オーケストラ・アンサンブル金沢が指揮者陣&新シーズンラインナップを発表

 オーケストラ・アンサンブル金沢(OEK)が4月18日、本拠地の石川県立音楽堂コンサートホールで記者発表会をおこない、2022年9月からの新たな指揮者陣および新シーズン(2022年9月〜23年7月)のラインナップを発表した。

中央:広上淳一(モニター越し)

 会見には、現在OEKアドヴァイザーを務め、2022年9月から同アーティスティック・リーダーに就任する広上淳一がリモートで出席。就任について、「楽団員や若手の指揮者たちのサポート、それから、地域の皆さんにオーケストラに対して愛着を持ってもらえるような活動に重きを置いて今後も頑張っていきたい」とコメント。

 新シーズンの指揮者陣は3名。アーティスティック・リーダーの広上を筆頭に、パーマネント・コンダクターの川瀬賢太郎、コンダクターの松井慶太という顔ぶれ。奇しくも、川瀬と松井は、広上のもとで学んだ同級生。
「若い2人の指揮者には、新しいOEKの将来を担ってほしいと思っています。在学当時から、才能豊かな学生でした。松井さんは音楽的にも感性から動くタイプで、情熱的で純粋。川瀬さんは頭脳明晰で、図書館に12時間くらいこもって、作品を歴史的な背景から勉強する習慣を持っていましたね」
 キャラクターがまったく異なる若い2人の指揮者が、OEKとどのように協働していくのかも見どころ。

 新シーズンのラインナップとして、定期はフィルハーモニー・シリーズ8公演、マイスター・シリーズ5公演、ファンタスティック・オーケストラコンサート3公演の全16公演に加え、特別公演を予定している。特に注目は、広上のアーティスティック・リーダー就任披露シリーズ。
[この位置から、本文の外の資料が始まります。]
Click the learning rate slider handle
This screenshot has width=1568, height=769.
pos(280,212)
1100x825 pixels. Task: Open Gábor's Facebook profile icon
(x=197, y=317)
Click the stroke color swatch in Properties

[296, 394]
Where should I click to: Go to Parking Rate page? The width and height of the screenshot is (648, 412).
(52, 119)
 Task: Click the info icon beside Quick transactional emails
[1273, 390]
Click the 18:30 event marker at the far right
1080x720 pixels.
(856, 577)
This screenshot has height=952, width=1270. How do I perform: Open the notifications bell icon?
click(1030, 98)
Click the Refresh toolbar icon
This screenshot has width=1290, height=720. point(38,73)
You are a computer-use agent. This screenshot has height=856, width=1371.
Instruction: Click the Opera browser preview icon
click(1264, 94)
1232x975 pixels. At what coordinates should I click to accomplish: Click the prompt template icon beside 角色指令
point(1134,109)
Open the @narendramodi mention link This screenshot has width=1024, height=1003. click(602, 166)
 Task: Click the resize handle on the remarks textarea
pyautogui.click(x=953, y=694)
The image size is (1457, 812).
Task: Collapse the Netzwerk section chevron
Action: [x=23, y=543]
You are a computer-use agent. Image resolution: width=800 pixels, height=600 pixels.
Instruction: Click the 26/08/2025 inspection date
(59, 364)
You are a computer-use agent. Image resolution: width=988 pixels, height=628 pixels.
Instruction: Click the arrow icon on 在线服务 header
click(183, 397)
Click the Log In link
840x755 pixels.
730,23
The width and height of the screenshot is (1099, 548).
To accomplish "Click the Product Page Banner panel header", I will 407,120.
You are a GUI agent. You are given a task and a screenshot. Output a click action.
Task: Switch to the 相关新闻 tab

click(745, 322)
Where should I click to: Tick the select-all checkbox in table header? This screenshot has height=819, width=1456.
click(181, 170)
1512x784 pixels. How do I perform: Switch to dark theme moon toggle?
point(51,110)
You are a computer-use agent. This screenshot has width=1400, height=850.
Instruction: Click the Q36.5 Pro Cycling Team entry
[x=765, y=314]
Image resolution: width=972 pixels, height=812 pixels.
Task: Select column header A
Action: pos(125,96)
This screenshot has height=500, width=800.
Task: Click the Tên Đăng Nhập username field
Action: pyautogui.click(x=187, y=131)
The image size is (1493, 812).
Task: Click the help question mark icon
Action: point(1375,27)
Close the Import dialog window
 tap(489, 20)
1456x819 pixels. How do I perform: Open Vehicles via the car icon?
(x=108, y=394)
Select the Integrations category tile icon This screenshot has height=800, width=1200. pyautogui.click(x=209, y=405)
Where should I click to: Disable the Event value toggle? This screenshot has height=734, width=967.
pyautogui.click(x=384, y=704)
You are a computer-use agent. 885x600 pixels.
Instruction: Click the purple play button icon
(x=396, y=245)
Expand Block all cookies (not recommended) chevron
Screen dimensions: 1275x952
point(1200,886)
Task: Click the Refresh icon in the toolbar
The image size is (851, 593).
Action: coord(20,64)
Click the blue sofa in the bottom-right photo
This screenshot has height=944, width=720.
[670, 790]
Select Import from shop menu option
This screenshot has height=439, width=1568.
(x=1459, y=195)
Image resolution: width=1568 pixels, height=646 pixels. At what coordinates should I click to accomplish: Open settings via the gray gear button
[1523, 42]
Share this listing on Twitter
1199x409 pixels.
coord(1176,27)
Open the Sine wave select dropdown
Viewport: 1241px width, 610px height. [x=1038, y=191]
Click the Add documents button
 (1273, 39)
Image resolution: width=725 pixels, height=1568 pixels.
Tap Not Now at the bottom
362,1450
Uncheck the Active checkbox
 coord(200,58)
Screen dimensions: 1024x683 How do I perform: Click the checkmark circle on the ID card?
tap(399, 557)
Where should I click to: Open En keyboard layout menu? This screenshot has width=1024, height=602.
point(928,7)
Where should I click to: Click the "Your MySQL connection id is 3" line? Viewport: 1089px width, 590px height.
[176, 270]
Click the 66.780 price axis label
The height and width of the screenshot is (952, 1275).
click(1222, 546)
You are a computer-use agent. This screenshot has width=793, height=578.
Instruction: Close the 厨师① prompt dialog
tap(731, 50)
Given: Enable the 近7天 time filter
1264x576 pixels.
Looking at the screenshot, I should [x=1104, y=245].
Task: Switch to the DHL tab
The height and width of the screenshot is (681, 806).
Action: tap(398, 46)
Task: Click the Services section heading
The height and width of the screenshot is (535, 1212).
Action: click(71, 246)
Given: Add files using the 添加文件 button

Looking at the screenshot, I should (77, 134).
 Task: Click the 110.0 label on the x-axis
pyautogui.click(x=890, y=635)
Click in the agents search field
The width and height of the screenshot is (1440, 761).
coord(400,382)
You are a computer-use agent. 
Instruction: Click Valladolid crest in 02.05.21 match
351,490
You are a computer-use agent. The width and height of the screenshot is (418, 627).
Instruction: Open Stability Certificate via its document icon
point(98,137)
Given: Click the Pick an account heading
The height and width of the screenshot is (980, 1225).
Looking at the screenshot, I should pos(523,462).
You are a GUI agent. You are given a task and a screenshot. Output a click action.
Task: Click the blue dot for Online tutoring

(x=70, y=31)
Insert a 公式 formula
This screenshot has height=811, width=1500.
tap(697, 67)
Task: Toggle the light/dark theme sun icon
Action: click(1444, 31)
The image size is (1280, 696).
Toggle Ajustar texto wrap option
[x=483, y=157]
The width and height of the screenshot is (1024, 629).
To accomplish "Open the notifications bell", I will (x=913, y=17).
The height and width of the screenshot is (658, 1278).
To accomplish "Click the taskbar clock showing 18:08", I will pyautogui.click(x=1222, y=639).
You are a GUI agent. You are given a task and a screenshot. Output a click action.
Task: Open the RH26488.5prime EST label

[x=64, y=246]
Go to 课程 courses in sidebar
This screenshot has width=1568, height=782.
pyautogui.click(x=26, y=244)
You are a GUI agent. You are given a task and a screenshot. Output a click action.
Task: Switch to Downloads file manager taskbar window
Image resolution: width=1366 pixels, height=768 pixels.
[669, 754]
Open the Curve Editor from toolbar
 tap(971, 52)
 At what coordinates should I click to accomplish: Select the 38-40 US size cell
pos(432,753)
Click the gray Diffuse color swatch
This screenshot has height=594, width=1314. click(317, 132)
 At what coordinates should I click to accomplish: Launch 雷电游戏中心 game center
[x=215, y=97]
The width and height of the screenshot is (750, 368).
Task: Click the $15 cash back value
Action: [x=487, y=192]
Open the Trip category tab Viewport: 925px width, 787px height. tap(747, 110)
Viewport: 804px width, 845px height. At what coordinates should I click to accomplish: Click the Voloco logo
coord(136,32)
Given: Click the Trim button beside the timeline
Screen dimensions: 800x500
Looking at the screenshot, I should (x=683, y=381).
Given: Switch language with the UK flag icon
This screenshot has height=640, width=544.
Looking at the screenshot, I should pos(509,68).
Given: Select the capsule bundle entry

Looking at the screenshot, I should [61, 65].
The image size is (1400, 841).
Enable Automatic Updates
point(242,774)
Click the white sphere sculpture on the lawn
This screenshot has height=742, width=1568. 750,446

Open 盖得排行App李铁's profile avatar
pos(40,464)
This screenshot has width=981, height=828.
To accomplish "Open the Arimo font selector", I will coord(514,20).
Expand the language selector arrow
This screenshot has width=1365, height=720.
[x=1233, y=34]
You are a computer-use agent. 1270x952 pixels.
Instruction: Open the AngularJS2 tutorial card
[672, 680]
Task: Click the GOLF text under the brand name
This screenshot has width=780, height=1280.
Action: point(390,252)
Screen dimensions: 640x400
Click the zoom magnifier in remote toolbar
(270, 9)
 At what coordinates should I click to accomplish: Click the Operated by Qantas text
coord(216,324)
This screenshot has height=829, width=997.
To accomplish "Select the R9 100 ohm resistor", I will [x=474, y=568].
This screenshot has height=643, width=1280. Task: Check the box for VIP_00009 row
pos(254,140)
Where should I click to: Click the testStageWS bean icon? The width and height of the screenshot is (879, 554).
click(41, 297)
OEK永久名誉音楽監督の故・岩城宏之の生誕90年を記念した「岩城宏之メモリアルコンサート」をはじめ、9月の定期ではコダーイの「ガランタ舞曲」、ベートーヴェンの交響曲第3番「英雄」、ソリストに神尾真由子(ヴァイオリン)を迎えて情熱のピアソラを聴かせる。古典派プログラムを堪能できる来年3月の定期には、ヴァイオリンの米元響子がモーツァルトの協奏曲第4番を披露。2002年にロン・ティボー国際コンクールで入賞した当時から米元を知る広上は、「共演が楽しみです。シューベルトの交響曲第5番も個人的に思い入れが深い作品。モーツァルト、シューベルト、ベートーヴェンの美しさを味わっていただきたい」と語った。
 「2021-2022 コンポーザー・オブ・ザ・イヤー」には、細川俊夫が選出された。10月に、チューリッヒ・トーンハレ管弦楽団との共同委嘱作品「セレモニー フルートとオーケストラのための」が、沖澤のどか指揮、OEK初共演のエマニュエル・パユ(フルート)によって日本初演される。作曲家とOEKが連携して、未来の宝となる新作を世に残すために始まったこのプロジェクトでは、これまで多くの作品が委嘱・演奏されてきたが、今回も大きな話題となりそうだ。
 来年4月にはフランスの巨匠ジャン゠クロード・カサドシュがOEKに初登場。現在86歳のカサドシュ、2021年5月の来日がかなわず、待ちに待った公演がようやく実現する。
 続く7月には、OEK初共演となるイギリスのライアン・ウィグルスワースがベートーヴェンの交響曲第6番やブルッフのヴァイオリン協奏曲第1番をとりあげ、今回日本デビューを果たすランドル・グーズビーがブルッフの独奏を務める。そのほか、鈴木優人によるハイドン「チェンバロ協奏曲 Hob.XVIII-11」弾き振り、OEK初登場のパリ室内管音楽監督ラルス・フォークトによるベートーヴェンの協奏曲弾き振り、指揮者・クラリネット奏者・作曲家の顔を持つイェルク・ヴィトマンの多才ぶりを堪能する公演など、注目のプログラムが予定されている。

 創立以来、海外との交流も長く、曲目・出演者ともにバラエティに富んだ演目を金沢の地から世界に発信してきたOEK。新シーズンも工夫を凝らした多彩なプログラムが並び、早くも秋の到来が待ち遠しい。